Con una sola mano, Patrick agarró las de ella que se le ceñían alrededor de la cintura, pero Yolanda se liberó y comenzó a masajearle los hombros.

—Relájate.

—¿Cómo quieres que me relaje si tus amigas te arrancan de mi lado en plena noche, cuando más te quiero aquí? Cualquiera que te necesita te tiene, menos yo.

Sin dejar de frotarle los hombros, ella apoyó la frente en su espalda y le dio un beso por encima de la camisa. Qué feliz la hacía que la necesitara tanto como para confesarlo sin reparos. Y esa noche ella lo deseaba a muerte.

—Voy a tener que darte unas gotitas de esas flores de Bach que recomienda Lulú a sus clientes.

—A mí no me harían efecto ni aunque me bebiera una garrafa —barbotó.

Yolanda rio divertida, pese a ser el productor del exitoso programa de videncia televisiva de Madame Lulú, Patrick no creía ni por asomo en asuntos esotéricos ni en poderes ocultos.
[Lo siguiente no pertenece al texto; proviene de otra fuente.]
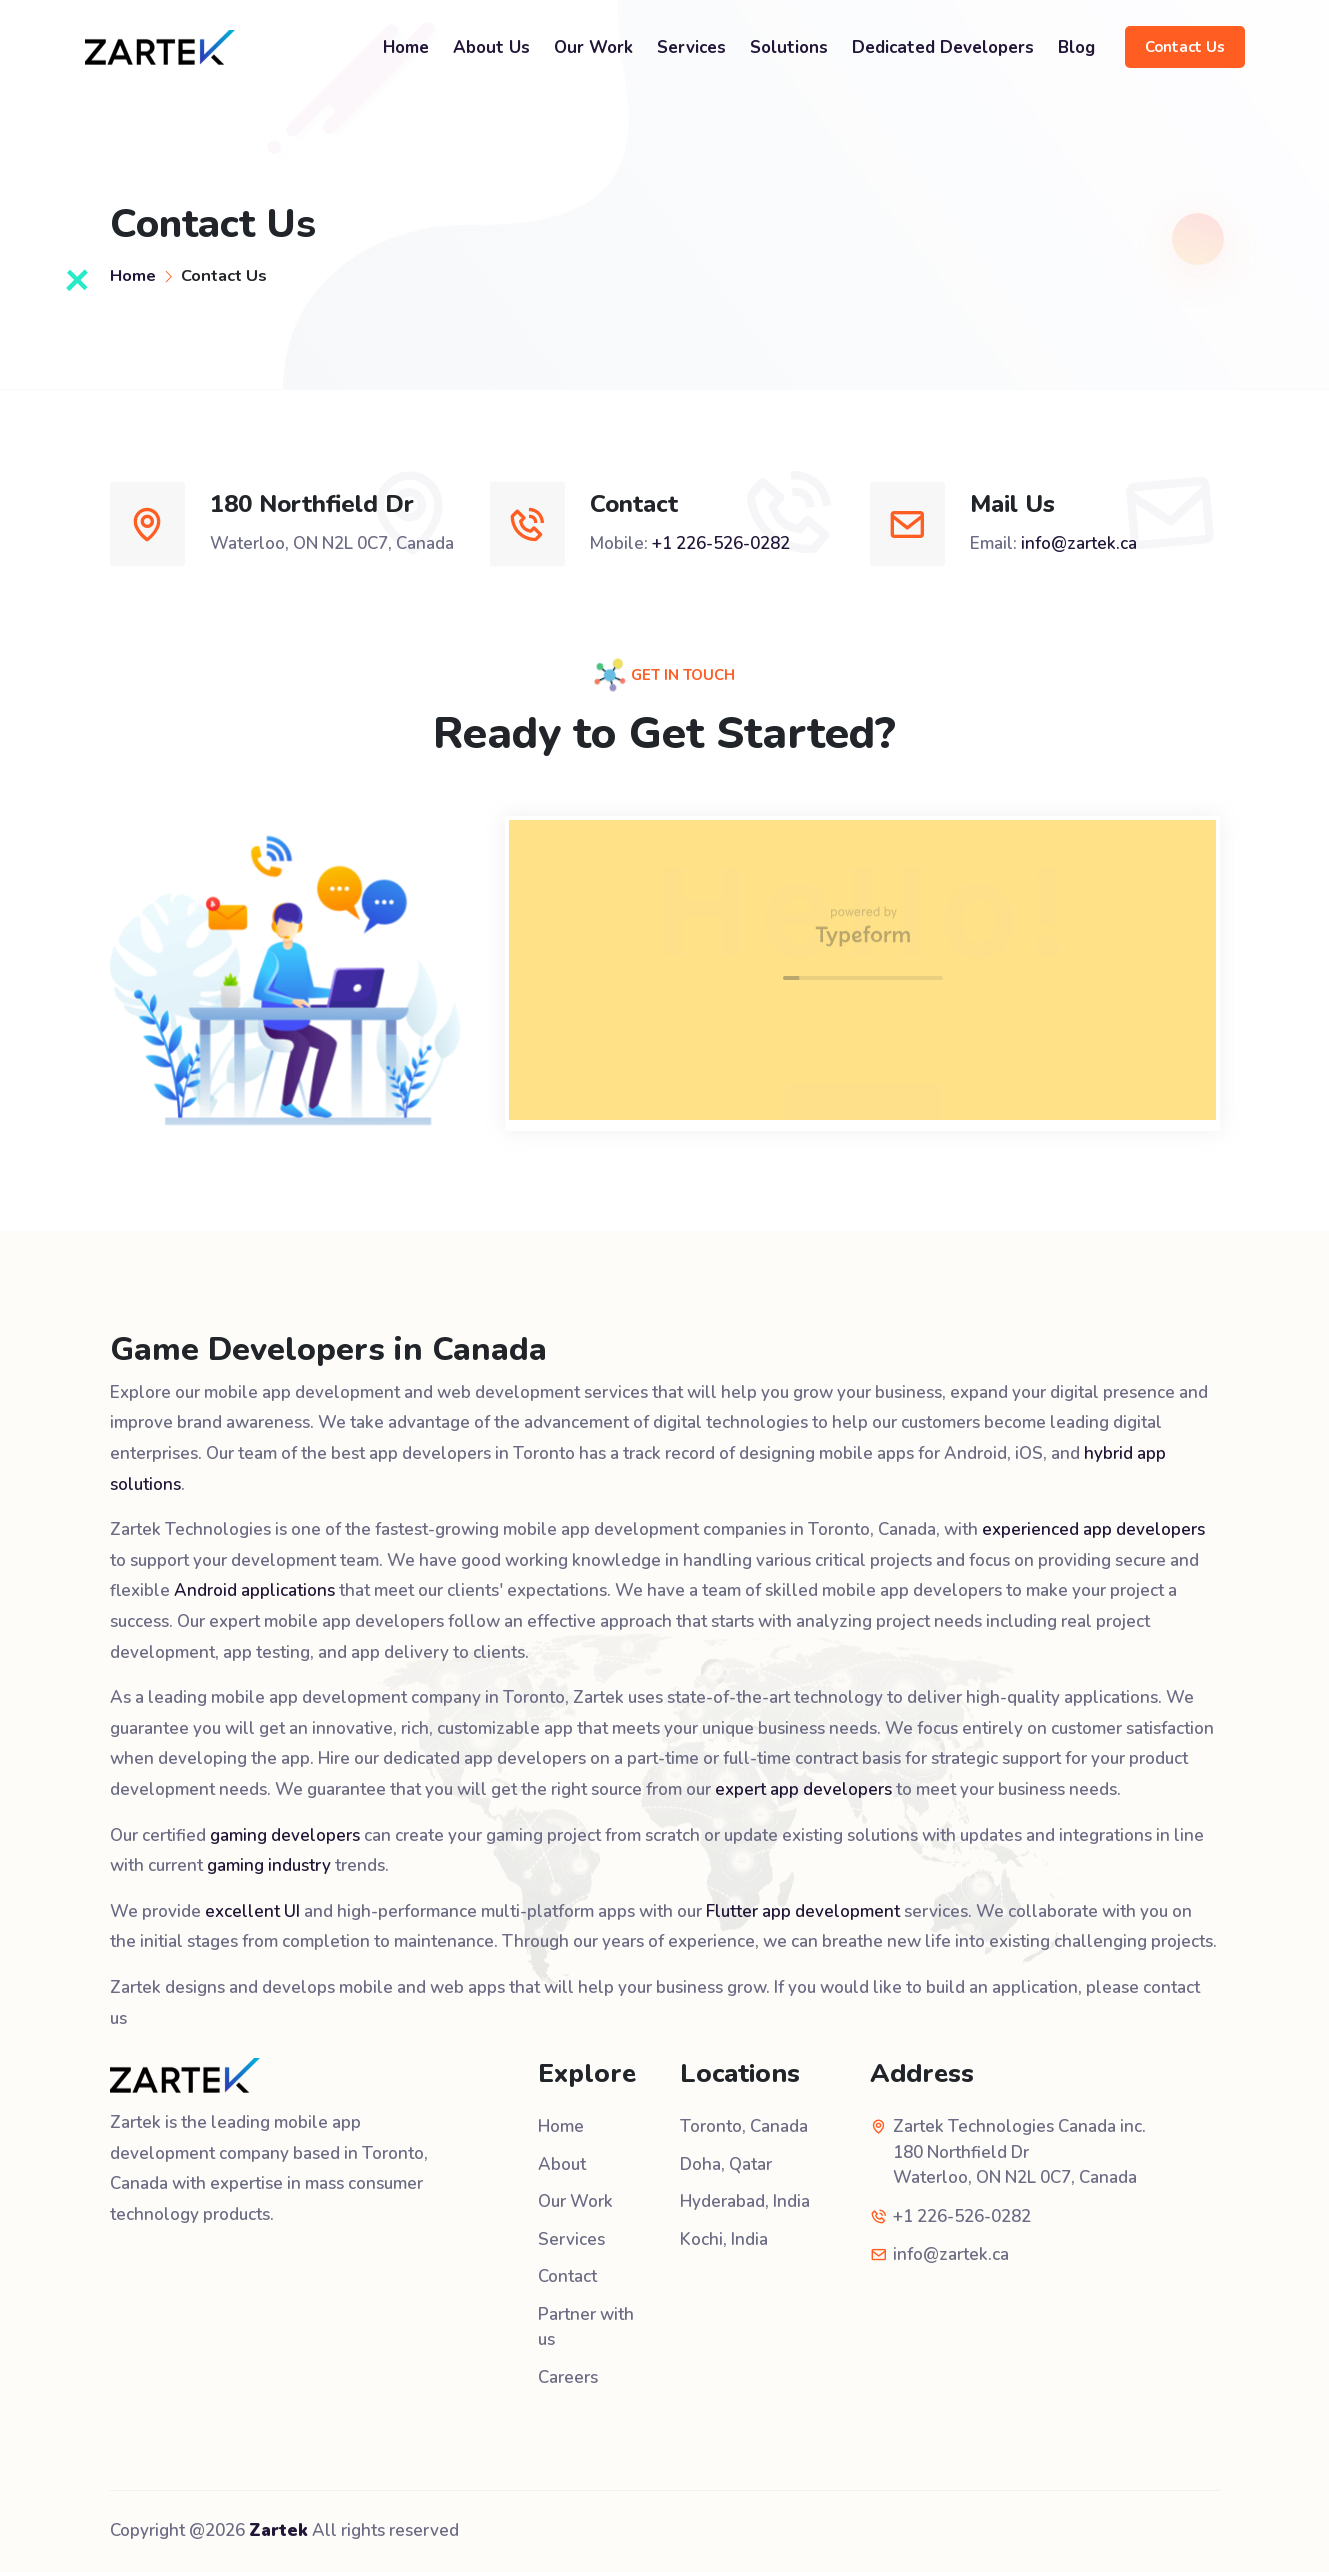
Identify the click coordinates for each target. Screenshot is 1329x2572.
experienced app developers (1093, 1529)
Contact (567, 2276)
Al escuchar su risa, él giró en redondo.

—No le veo la gracia.

Ella sonrió, le quitó la botella de la mano, retrocedió hasta el salón y la dejó sobre un mueble. Patrick entró también, la mirada de Yolanda era en sí una invitación a seguirla.

—Yo sé cómo tranquilizarte —susurró ella.

Se quitó la camiseta sin dejar de sonreír, en ese punto habían detenido el juego dos horas antes. Se despojó también del sujetador y lo dejó caer al suelo. Patrick avanzó un paso y la abrazó, aplastándole los pechos contra su camisa.

—No funciona. Así me pones aún más cardiaco.

Yolanda sacudió la cabeza y agitó el pelo despacio. Patrick le acarició la espalda desnuda, su sonrisa perezosa y sus ojos brillantes lo excitaban. Tenía ganas de él. Patrick la atrajo y le hizo notar su erección.

Yolanda le desabrochó el primer botón del pantalón, se adentró hasta su sexo y lo acarició con una malicia enloquecedora.

—La calma viene después —aclaró ella.

Detuvo la mano y Patrick se la agarró por encima del pantalón para que no la sacara de donde la tenía.

—Sigue. —Gruñó, besándola con ansia.